Reinforcement Learning Variants for Stochastic Dynamic Combinatorial Optimization Problems in Transportation


  • Florentin D. Hildebrandt
  • Alexander Bode
  • Marlin W. Ulmer
  • Dirk C. Mattfeld



stochastic dynamic transportation problems, sequential decision processes, mixed integer linear programming, reinforcement learning, approximate dynamic programming


With rising customer expectations and increasing computational potential, many transportation services face real-time decision making in stochastic and dynamic environments. They often need to find and adapt complex plans that are effective now but also flexible with respect to future developments. Mathematically, these three challenges of searching the large and complex decision space for effective and flexible decisions are reflected in the three parts of the famous Bellman Equation, namely the reward function (effective), the value function (flexible), and the decision space (search).

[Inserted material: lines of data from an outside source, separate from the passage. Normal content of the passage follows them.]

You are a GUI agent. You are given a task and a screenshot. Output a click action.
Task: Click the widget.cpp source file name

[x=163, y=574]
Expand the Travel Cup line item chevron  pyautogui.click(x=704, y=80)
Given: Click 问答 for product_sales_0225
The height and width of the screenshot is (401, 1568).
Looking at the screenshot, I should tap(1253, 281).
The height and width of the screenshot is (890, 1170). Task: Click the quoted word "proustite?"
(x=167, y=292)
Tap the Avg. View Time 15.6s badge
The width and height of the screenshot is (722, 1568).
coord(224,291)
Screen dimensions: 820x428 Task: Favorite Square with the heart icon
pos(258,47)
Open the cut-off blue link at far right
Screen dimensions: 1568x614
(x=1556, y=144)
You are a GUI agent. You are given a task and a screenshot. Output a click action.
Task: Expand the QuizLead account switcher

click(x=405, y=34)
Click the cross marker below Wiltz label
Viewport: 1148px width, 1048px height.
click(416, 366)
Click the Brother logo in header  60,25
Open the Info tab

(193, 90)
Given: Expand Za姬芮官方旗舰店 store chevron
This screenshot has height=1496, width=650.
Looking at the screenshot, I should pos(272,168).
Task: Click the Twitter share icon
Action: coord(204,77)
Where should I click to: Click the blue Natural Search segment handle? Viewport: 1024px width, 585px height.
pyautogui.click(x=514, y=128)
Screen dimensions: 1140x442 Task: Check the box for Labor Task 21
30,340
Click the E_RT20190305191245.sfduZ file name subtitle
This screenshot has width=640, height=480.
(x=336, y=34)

In the transportation literature, reinforcement learning (RL) has shown potential to quickly evaluate the reward- and value function of the Bellman Equation for a limited number of decisions but struggles to search a complex, constrained decision space immanent in most transportation problems. The question of how to combine the thorough search of the complex decision space with RL-evaluation techniques is still open.We propose three RL-based solutions, each inspired by one component of the Bellman Equation, to search for and evaluate decisions in an integrated manner. The first and second method learn to dynamically manipulate the reward function and decision space to encourage effective and flexible and prohibit inflexible decisions, respectively. The third method models the Bellman Equation as a mixedinteger linear programming formulation in which the value function is given by a neural network approximator. We compare our proposed solution methods in a structured analysis for carefully designed problem classes based on longhaul, medium-haul, and short-haul transportation logistics. We demonstrate the overall effectiveness of our methods compared to prominent benchmark methods and highlight how the methods’ performances depend not only on the problem classes but also on the instances’ parameterizations.